Stage 2 was mostly flat, but it included three third-category climbs, including the Côte de Maison Neuve at the 156 km mark, which had an average gradient of over 6%.

Another early breakaway took place on this stage, with the Dutch teams Vacansoleil and Skil–Shimano trying to prove their combativeness to the ASO to potentially get wildcard entries to the upcoming Tour de France. Vacansoleil's Jens Mouris and Skil–Shimano's Koen de Kort were joined by Liquigas-Doimo rider Mauro Finetto and Saur-Sojasun's Laurent Mangel. Their escape, which took form just 4 km into the stage. Their maximum advantage on the Caisse d'Epargned-led peloton was 4'15", and they were easily caught with 11 km left to race. Mangel was first over the first two climbs on the day, and took over possession of the polka dot jersey from race leader Lars Boom after the stage. Several teams tried to set up the sprint finish, but in the chaos a crash took place 500 m from the line, thinning the possibilities for stage winner (though all who crashed were awarded the same time as the stage winner). Peter Sagan was in first position on the road in sight of the finish line, but he was overhauled by Bbox Bouygues Telecom rider William Bonnet, giving that team its first win of the season on European soil.

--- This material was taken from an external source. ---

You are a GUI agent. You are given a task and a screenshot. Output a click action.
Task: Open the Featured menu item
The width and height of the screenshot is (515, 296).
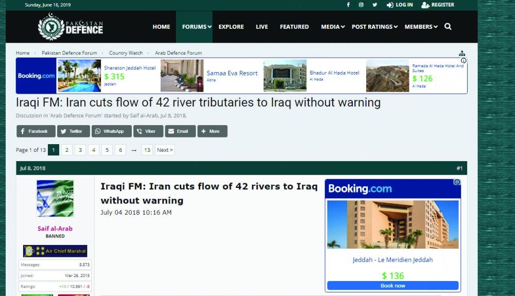(294, 27)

Boom retained the race leadership and the white jersey for the youth classification, and Kreuziger again wore the white jersey in his place. Luis León Sánchez, third on the stage, took ownership of the green jersey for the points classification.

Stage 2 result

|  | Cyclist | Team | Time |
|---|---|---|---|
| 1 | William Bonnet (FRA) | Bbox Bouygues Telecom | 4h 22'40" |
| 2 | Peter Sagan (SVK) | Liquigas–Doimo | s.t. |
| 3 | Luis León Sánchez (ESP) | Caisse d'Epargne | s.t. |
| 4 | Mirco Lorenzetto (ITA) | Lampre–Farnese Vini | s.t. |
| 5 | Juan José Haedo (ARG) | Team Saxo Bank | s.t. |
| 6 | Samuel Dumoulin (FRA) | Cofidis | s.t. |
| 7 | Tom Veelers (NED) | Skil–Shimano | s.t. |
| 8 | Eduard Vorganov (RUS) | Team Katusha | s.t. |
| 9 | Borut Božič (SLO) | Vacansoleil | s.t. |
| 10 | Francesco Chicchi (ITA) | Liquigas–Doimo | s.t. |

General Classification after Stage 2

|  | Cyclist | Team | Time |
|---|---|---|---|
| 1 | Lars Boom (NED) | Rabobank | 8h 55' 51" |
| 2 | Jens Voigt (GER) | Team Saxo Bank | + 5" |
| 3 | Luis León Sánchez (ESP) | Caisse d'Epargne | + 10" |
| 4 | David Millar (GBR) | Garmin–Transitions | + 13" |
| 5 | Roman Kreuziger (CZE) | Liquigas–Doimo | + 15" |
| 6 | Greg Henderson (NZL) | Team Sky | + 20" |
| 7 | Peter Sagan (SVK) | Liquigas–Doimo | + 23" |
| 8 | Levi Leipheimer (USA) | Team RadioShack | + 25" |
| 9 | Alberto Contador (ESP) | Astana | + 25" |
| 10 | Xavier Tondó (ESP) | Cervélo TestTeam | + 29" |

===Stage 3===
- 10 March 2010 — Saint-Junien to Aurillac, 208 km

This course, as originally designed, was undulating, with six categorized climbs. The first half contained three third-category climbs, all with gradients lesser than 6%. The second half of the course contained three second-category climbs, with the Côte de Sexcles at 300 m in ascent and 6.4% grade and the shorter but steeper Côte de la Martinie just before the finish. A quick 3 km stretch of descending followed the Côte de la Martinie before the finish line.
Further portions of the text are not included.